I had to keep reminding myself that Helen was more on Juliet’s level than she was on mine. But Helen’s childlike mind was trapped in the body of a woman.
And that was a dangerous combination.
“Girl, what’s takin’ you so long with them drinks?” Rosalee hollered from Freddie’s living room.
I cleared Helen out of my thoughts. “I’ll be right out,” I yelled. I had to take a big swallow of tequila before prancing out of Freddie’s kitchen with a tray of drinks to rejoin the activities on his couch.

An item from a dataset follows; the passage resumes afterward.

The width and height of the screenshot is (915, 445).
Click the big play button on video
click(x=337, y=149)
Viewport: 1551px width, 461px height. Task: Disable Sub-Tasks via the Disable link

Once Freddie was asleep, we dragged him to his bed, which was a difficult thing for us to do, considering his weight. We were all panting like dogs. It was such a chore, Rosalee and Lula had to rush back to the living room to have another drink. I stayed in the bedroom a little longer to go through Freddie’s wallet. I had decided that I deserved an extra hundred dollars. And I didn’t feel bad about “robbing” a trick. Especially one as rich as Freddie. It added a little fun to an otherwise unbearable game. And without some amusement and additional benefits, my job would have been just that much harder.
After I dropped Rosalee and Lula off, I rushed home, driving at breakneck speed because I’d been out longer than I had anticipated. Like I’d hoped, Helen and the kids were all watching music videos on BET.
They hardly paid any attention to me when I sprinted across my living room floor to my bathroom. I rinsed out my mouth and took a long bath with water so hot it felt like my skin was melting.
Other than the money, a bath was the best part of a date.
Chapter 19
HELEN DANIELS
I didn’t like it when Miss Rocky tripped out on me. She’d been doing that a lot lately. It made me nervous when she gave me strange looks and asked me a lot of nosy questions. It looked like I was going to have to keep both of my eyes on her—with her great big, fat self!
That woman was too nosy for her own good. Now I see why her husband left her for another woman. I couldn’t believe that she’d had the nerve to get in my face over a little cigar smoke and a few beers the other night. If I hadn’t been so groggy and buzzed from drinking that beer, I would have reminded her that she told me to my face that when I was in her house, I was welcome to make myself at home. And that’s just what I’d done. Shoot.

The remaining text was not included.